Although Eliot’s criticism is prone to the odd error – and one or two are very odd indeed – it should be borne in mind that, occasionally, these slips were not entirely his own fault. The ‘striking’ error Professor Kermode discusses in his exact, exacting review of The Varieties of Metaphysical Poetry (LRB, 27 January) – the rendering of ‘burning axletree’ into ‘cunning axletree’ which, he pronounces, ‘seems too obscure to understand’ – is simply a case of Eliot falling victim to an unreliable text. In the 1926 Clark Lectures (and in his 1927 essay on ‘Seneca in Elizabethan Translation’) he was quoting from W.L. Phelps’s 1875 Mermaid edition of Chapman’s work, which prints the lines from Bussy as: ‘fly where men feel/The cunning axletree: and those that suffer/Beneath the chariot of the snowy Bear’.

Chapman’s lines appeared again in the Charles Eliot Norton Lectures of 1933. When he introduced his Harvard audience to the passage, and admitted that it lay behind some lines of ‘Gerontion’, Eliot explained: ‘I am glad of the opportunity to use it again, as on the previous occasion I had an inaccurate text.’ The corrected version now read: ‘fly where men feel/The burning axletree, and those that suffer/Beneath the chariot of the snowy Bear’. (The Use Of Poetry and the Use of Criticism). Eliot was probably not too upset; after all, the dubious Mermaid text had provided him with the crucial adjective for one of ‘Gerontion’’s most memorable phrases: ‘History has many cunning passages.’

David Pascoe
Oriel College, Oxford

Vol. 16 No. 7 · 7 April 1994

Frank Kermode’s review of Eliot’s Clark Lectures (LRB, 27 January) gives some of the history of their provenance. It is surprising that he does not note that in fact a substantial section of these lectures was published at the time they were given as ‘Deux attitudes mystiques: Dante et Donne’ in Chroniques in Paris in 1927. This is the section of the lectures that Kermode discusses in some detail, and in which Eliot favours the writings of Richard de Saint-Victor and gives an extensive and unfavourable critique of Donne’s ‘The Extasie’. In 1930 and 1931, Eliot seems to have returned to his Clark Lectures, not merely to produce the Turnbull Lectures, but also to produce six broadcast talks on the Metaphysical poets, published in the Listener in 1930, and to write the better known ‘Donne in Our Time’ that appeared in 1931 in A Garland for John Donne. ‘Deux attitudes mystiques’ was certainly of great interest concerning Eliot’s changing attitude to the Metaphysical poets; but the pieces in the Listener offered few surprises, though Eliot by then favoured the devotional poets.

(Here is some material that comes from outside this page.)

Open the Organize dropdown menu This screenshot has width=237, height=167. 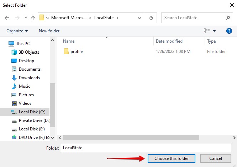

The non-publication of the Clark Lectures may have been associated with the spiritual crisis Eliot was undergoing at the time: this was the period of his conversion. His changing valuation of Donne in favour of Dante is in keeping with this; and he may have felt insecure about his attitude to his subject. He makes a relevant distinction in another piece published in French at this time, ‘Note sur Mallarmé et Poe’ in La Nouvelle Revue Française of November 1926: ‘Le poète philosophique est celui qui vit d’un système, soit complet et conscient comme ceux de Dante et de Lucrèce … Le poète “métaphysique"… par exemple … Donne, Poe et Mallarmé… ont la passion de la spéculation métaphysique, mais il est évident gu’ils ne croient pas aux théories auxquelles ils s’intéressent.’ The undissociated sensibility of the 17th century, with its capacity to hold in balance a controlled variety of attitudes, seems to have been replaced as the ideal by the unified sensibility of Dante, unironic in its attitude to belief.

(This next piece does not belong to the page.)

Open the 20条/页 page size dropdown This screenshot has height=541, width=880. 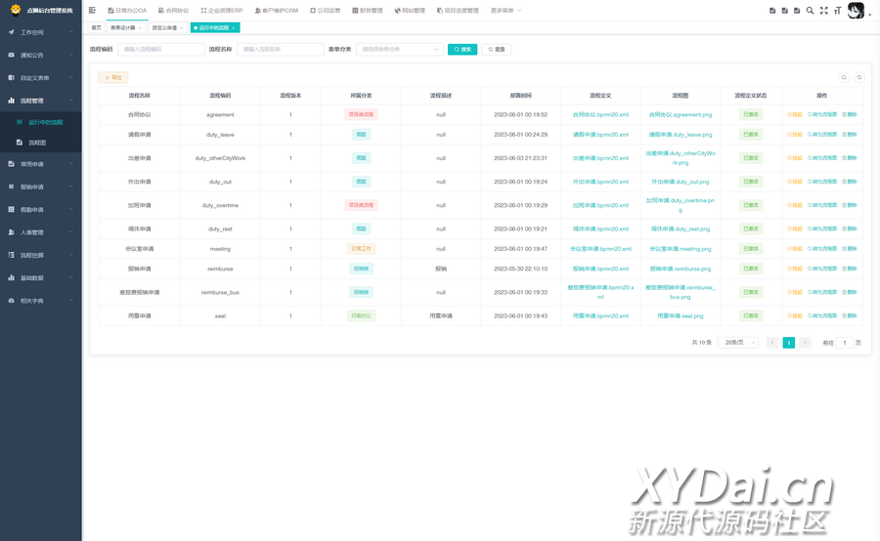tap(737, 343)
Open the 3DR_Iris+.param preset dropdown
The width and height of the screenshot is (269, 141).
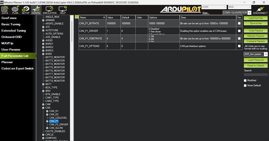pyautogui.click(x=256, y=54)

In a slightly later piece from 1932, ‘A Note on Two Odes of Cowley’ in Seventeenth-Century Studies Presented to Sir Herbert Grierson, we encounter a clear statement of what lay behind Eliot’s concerns: ‘The transference of attention from theology to science, or to sciences – the beginning of the slow disease which was to separate and confuse thought and feeling …’ Like Yeats, Eliot looked nostalgically back for a time in which the dominant world explanation was a humanly oriented (and religious) one (as it was with Dante), unthreatened by the humanly indifferent explanations of science, which seemed increasingly to both poets to pre-empt the domain of the imagination.